To benchmark the performance of models and select the best set of parameters, we used leave-drug-out cross-validation in contrast to random cross-validation (Figure 1C). This cross-validation strategy is crucial to accurately assess the performance of the model on unseen drugs, and therefore evaluate its translational potential into real-world practice. We performed the synthetic minority over-sampling technique (SMOTE) (Chawla et al., 2002), implemented in the DMwR R package (Torgo, 2013), on the training set in cross-validation to avoid overfitting at any stage. To determine the generalisation ability of methods for novel drugs, we assessed the best-performing models on the selected testing set of 66 unique drugs.

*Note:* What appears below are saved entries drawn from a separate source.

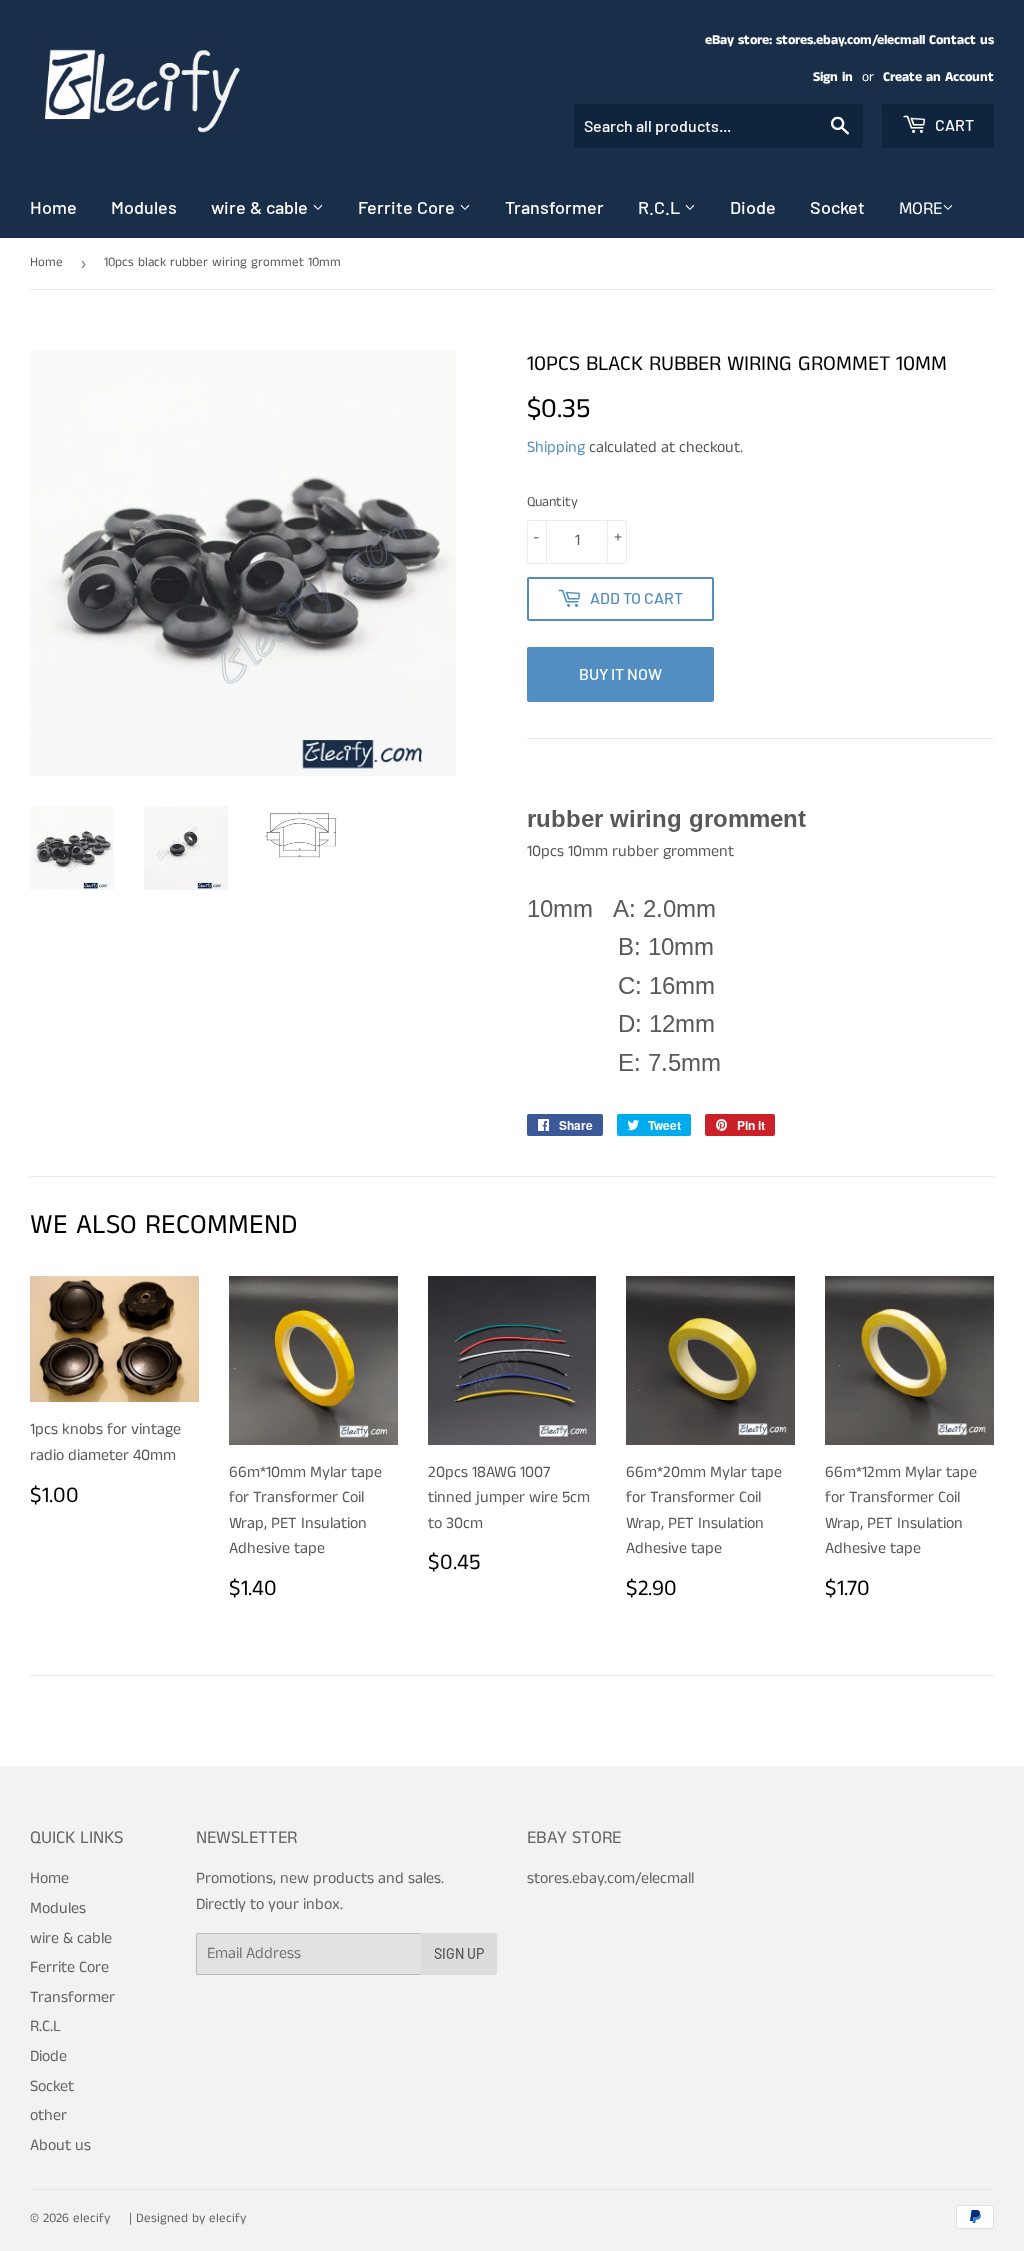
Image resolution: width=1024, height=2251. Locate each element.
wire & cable (261, 207)
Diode (753, 207)
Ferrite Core (408, 207)
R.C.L (661, 207)
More (920, 209)
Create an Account (938, 77)
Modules (144, 207)
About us (60, 2145)
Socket (837, 207)
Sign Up (459, 1953)
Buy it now (620, 673)
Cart (953, 124)
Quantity (552, 502)
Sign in (833, 77)
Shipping (556, 447)
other (48, 2115)
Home (53, 207)
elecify (91, 2218)
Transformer (554, 207)
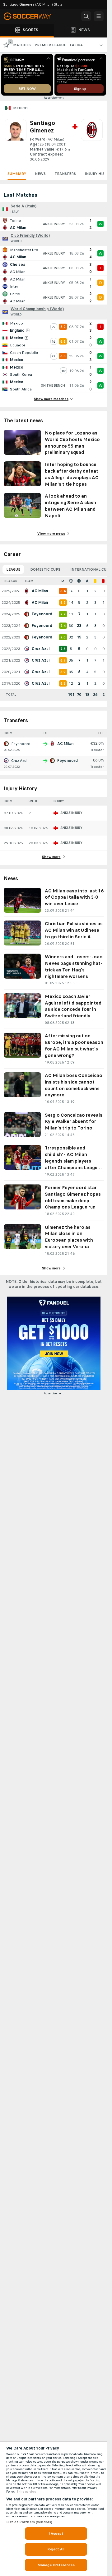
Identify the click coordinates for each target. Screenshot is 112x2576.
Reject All (55, 2549)
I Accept (56, 2533)
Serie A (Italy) (23, 206)
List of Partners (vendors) (29, 2522)
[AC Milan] (91, 140)
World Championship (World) (37, 308)
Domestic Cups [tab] (45, 569)
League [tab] (13, 569)
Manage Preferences (56, 2565)
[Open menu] (99, 16)
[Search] (86, 16)
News (40, 173)
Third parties (26, 2492)
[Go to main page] (31, 16)
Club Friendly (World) (30, 235)
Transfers (65, 173)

Chain of Classifiers With Nested Stacking

To predict cardiovascular safety we employed a chain classifier with nested stacking, which takes into account label dependencies (Figure 1C). The chain of classifiers with nested stacking (Senge et al., 2019) is a model that receives a feature vector and maps it to a set of labels. Each classifier in the chain is trained on a set of features and the set of labels predicted by the previous classifiers. We used cardiotoxicity types as labels and gene expression values along with molecular descriptors and fingerprints as features. We used the following order of cardiotoxicity types obtained from MedDRA (see ‘Data Preparation'): ‘Vascular disorders', ‘Cardiac disorder signs and symptoms', ‘Cardiac arrhythmias', ‘Heart failure', ‘Coronary artery diseases', ‘Pericardial disorders' and ‘Myocardial disorders'. This order was based on the number of drugs related to those side effects. Because the first model will not receive the information from other cardiotoxicity types, we introduced vascular disorders (which is also related to cardiac disorders) as the first disorder for prediction, in order to minimize the effect of the first position for ‘Cardiac disorder sign and symptoms'. However, the accuracy of ‘Vascular disorder' prediction was not used in the evaluation of the model performance. This way, the chain of classifiers takes a set of features (transcriptional, molecular descriptors and fingerprints) and is tasked to predict whether the drug has cardiotoxicity reports (‘positive case') or not (‘negative case'), for six cardiotoxicity types.

To determine which algorithm accounts best for the observed data, we adapted several supervised binary classification algorithms widely used in bioinformatics: elastic net logistic regression (glmnet R library by Friedman et al. (Friedman et al., 2010)), random forest (ranger R library by Marvin et al. (Wright and Ziegler, 2017)), gradient boosting (gbm R library by Ridgeway et al. (Greenwell et al., 2007)) and categorical boosting (catboost R library by Prokhorenkova et al. (Prokhorenkova et al., 2018)). All models were optimized with Latin hypercube sampling of parameters (clhs R library by Roudier (Minasny and McBratney, 2006)) towards maximum Matthews correlation coefficient (MCC):

MCC=tp×tnfp×fn(tp+fp)(tp+fn)(tn+fp)(tn+fn)(2)

where tp (true positives) and tn (true negatives) are the number of unsafe and safe compounds predicted correctly, respectively, and fp (false positives) and fn (false negatives) are the number of safe and unsafe drugs predicted wrongly, respectively. An MCC of 0 indicates that the prediction is not better than a random prediction, an MCC of 1 indicates perfect prediction or total agreement, and an MCC of −1 indicates total disagreement.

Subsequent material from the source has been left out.